Repairing cracks in a concrete wall

Disproportional concrete solution in the manufacture of a concrete wall (slab) – main reason formation of cracks. When concrete is being placed into a form (formwork), it must be constantly compacted with a vibratory compactor, or, in extreme cases, bayoneted with a shovel or crowbar. The air remaining in the concrete not only weakens the structure of the material, but also promotes the movement of moisture into the pores, which in cold weather will lead to cracking of the concrete. But it’s not enough just to make the right solution and pour it - concrete must be constantly looked after, and especially at the beginning of the hardening process. Freshly poured concrete must be covered with a waterproofing agent so that moisture does not evaporate from the surface quickly and unevenly - if the moisture saturation of the concrete layers is not adequate, the upper, drier layer will crack, as the lower wet concrete will expand and put pressure on it.


Cracks most often appear on walls that are exposed to contrasting temperatures, that is, on the street. Freezing in winter, moisture in the cracks expands and causes the crack in the weak point walls. If reinforcement is encountered along the path of such a gap, it begins to rust, which weakens the entire structure. Therefore, in order to avoid numerous repairs the building must be periodically inspected for new defects in the walls to prevent their further development.

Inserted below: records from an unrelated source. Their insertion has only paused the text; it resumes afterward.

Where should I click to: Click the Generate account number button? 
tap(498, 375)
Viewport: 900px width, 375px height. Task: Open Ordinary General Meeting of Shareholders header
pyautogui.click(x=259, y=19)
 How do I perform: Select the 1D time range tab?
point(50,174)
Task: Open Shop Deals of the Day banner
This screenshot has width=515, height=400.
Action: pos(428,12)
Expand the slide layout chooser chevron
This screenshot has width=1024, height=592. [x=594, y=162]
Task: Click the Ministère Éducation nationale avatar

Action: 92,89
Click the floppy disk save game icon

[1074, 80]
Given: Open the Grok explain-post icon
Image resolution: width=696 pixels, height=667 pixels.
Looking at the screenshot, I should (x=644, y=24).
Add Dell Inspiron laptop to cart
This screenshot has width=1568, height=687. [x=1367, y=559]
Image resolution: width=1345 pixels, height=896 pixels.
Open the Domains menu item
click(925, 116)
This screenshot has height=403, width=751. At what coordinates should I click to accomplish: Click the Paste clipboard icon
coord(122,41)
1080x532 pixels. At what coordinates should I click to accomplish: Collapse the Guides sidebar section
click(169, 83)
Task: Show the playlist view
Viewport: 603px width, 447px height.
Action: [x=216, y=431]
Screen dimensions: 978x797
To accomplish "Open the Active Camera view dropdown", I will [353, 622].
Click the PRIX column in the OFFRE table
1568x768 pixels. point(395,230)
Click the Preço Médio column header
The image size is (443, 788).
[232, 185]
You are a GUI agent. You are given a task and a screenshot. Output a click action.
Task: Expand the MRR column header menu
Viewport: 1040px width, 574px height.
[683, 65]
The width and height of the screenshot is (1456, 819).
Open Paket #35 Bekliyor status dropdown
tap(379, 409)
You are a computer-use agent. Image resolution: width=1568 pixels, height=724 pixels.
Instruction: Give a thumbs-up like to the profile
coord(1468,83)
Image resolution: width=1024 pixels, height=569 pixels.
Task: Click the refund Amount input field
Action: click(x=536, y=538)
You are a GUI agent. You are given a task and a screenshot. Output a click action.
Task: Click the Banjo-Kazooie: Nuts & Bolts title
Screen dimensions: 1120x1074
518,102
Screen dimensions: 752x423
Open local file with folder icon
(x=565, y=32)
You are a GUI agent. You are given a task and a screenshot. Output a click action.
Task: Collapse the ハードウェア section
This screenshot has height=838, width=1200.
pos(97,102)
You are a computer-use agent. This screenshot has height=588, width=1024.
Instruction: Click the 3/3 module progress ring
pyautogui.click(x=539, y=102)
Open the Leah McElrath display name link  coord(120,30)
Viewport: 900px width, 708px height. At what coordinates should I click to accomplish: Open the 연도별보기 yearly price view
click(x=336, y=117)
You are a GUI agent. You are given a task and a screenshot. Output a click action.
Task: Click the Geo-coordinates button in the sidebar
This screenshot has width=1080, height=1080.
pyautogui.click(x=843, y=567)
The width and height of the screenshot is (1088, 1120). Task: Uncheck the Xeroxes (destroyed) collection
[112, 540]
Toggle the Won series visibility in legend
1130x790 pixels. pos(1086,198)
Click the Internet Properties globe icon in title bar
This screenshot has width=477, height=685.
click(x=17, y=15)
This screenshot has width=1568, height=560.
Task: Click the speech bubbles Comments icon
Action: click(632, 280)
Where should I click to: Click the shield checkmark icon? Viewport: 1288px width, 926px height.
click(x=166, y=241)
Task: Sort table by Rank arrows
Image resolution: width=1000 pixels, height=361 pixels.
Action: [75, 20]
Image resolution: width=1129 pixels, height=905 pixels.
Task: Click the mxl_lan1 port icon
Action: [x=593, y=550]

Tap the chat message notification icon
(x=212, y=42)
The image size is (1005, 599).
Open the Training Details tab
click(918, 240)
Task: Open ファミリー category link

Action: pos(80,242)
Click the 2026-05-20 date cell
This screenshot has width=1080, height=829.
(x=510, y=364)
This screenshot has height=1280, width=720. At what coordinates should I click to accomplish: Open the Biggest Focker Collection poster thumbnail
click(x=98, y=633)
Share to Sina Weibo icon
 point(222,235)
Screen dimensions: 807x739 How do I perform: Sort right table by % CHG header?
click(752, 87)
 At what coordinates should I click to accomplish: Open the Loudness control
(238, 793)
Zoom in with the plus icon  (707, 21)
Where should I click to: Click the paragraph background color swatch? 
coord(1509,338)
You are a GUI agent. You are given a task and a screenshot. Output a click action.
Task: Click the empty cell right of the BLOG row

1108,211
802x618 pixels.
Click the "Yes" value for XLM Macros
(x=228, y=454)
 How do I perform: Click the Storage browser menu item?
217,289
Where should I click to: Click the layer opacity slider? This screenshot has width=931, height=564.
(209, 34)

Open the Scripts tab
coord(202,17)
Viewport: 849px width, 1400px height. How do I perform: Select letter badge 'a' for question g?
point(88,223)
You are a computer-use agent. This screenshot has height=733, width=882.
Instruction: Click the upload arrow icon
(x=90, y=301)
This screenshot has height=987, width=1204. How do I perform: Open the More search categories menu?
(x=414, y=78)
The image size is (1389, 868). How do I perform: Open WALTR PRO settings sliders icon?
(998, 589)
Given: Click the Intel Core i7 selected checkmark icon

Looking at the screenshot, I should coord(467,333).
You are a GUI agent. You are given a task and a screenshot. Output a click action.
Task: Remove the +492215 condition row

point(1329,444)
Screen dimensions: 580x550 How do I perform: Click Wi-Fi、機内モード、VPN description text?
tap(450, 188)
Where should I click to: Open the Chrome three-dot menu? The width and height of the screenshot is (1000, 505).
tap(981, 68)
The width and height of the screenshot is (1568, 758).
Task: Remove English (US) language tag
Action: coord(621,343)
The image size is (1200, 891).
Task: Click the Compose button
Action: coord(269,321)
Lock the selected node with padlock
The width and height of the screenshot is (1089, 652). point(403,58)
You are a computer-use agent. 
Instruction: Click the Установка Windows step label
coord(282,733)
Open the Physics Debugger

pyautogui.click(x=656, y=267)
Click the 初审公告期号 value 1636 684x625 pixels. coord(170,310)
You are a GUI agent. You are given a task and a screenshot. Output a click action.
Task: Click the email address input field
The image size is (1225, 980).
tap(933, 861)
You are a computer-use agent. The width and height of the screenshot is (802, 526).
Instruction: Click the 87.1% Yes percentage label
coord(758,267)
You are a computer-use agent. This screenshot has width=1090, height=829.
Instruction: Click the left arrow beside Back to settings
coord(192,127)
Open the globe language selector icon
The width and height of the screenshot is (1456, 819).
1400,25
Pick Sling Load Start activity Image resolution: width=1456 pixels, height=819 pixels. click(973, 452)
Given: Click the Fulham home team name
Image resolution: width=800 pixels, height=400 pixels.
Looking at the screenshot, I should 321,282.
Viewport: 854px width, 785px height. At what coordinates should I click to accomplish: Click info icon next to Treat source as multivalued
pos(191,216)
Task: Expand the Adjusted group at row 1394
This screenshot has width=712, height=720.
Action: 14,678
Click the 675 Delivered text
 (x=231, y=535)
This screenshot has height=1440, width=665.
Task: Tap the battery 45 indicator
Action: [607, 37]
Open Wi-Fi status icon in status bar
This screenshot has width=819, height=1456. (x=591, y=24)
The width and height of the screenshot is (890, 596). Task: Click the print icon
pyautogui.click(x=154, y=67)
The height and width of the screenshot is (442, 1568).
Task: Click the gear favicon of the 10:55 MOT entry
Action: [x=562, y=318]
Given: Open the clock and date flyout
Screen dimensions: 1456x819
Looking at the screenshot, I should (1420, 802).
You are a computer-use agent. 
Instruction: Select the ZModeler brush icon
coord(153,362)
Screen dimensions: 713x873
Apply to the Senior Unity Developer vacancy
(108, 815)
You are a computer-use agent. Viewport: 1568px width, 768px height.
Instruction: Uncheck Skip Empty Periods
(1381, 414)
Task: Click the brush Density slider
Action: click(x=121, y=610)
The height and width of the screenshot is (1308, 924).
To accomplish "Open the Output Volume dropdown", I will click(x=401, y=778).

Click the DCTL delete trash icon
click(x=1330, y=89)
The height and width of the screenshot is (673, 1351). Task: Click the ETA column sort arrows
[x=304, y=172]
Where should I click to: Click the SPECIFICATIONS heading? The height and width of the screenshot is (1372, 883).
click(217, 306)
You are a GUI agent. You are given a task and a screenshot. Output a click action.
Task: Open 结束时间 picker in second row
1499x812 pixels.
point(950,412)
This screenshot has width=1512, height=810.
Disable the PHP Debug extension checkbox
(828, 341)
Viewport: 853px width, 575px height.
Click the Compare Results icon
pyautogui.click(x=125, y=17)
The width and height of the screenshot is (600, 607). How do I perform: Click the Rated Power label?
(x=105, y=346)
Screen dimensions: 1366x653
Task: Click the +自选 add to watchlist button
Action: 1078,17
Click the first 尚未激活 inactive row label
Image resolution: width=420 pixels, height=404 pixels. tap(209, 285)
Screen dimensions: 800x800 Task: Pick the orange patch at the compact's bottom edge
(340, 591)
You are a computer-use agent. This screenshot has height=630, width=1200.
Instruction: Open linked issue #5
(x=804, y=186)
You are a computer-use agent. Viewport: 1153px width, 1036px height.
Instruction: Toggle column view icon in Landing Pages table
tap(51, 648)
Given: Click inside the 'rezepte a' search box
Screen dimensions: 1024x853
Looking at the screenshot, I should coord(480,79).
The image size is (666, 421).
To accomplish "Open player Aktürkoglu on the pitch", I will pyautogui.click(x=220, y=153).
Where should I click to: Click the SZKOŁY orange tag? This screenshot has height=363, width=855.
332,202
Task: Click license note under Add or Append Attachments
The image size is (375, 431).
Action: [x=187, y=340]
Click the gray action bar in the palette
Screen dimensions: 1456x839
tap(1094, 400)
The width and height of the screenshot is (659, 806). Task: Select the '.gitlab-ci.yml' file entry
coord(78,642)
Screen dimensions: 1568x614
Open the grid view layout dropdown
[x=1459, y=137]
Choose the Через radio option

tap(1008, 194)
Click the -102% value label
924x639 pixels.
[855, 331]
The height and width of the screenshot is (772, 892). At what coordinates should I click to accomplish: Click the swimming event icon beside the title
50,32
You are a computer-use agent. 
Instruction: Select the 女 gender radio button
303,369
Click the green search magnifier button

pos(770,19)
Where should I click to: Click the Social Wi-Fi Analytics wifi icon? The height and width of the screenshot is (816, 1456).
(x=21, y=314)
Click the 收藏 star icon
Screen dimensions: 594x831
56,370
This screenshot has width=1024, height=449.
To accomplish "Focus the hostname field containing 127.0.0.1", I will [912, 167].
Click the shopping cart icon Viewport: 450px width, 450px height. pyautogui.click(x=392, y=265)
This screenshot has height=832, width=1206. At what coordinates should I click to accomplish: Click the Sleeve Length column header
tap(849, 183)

If concrete wall cracks, it can be repaired by performing the following operations:

  1. Using a hammer drill or a hammer and chisel, the crack is deepened and widened, the area is cleaned of dust and moistened. If there is open reinforcement in the crack, it is painted;
  2. The proportions of the solution are 1:3, with the addition of Bustilat or PVA glue;
  3. If the crack is deep, lay a reinforcing mesh and apply a solution, which is smoothed with a spatula;
  4. After the solution has set, the irregularities are sanded with a grinder.

Cracks must be repaired in any case, even if they are small and short in length, since there is always a danger of their growth.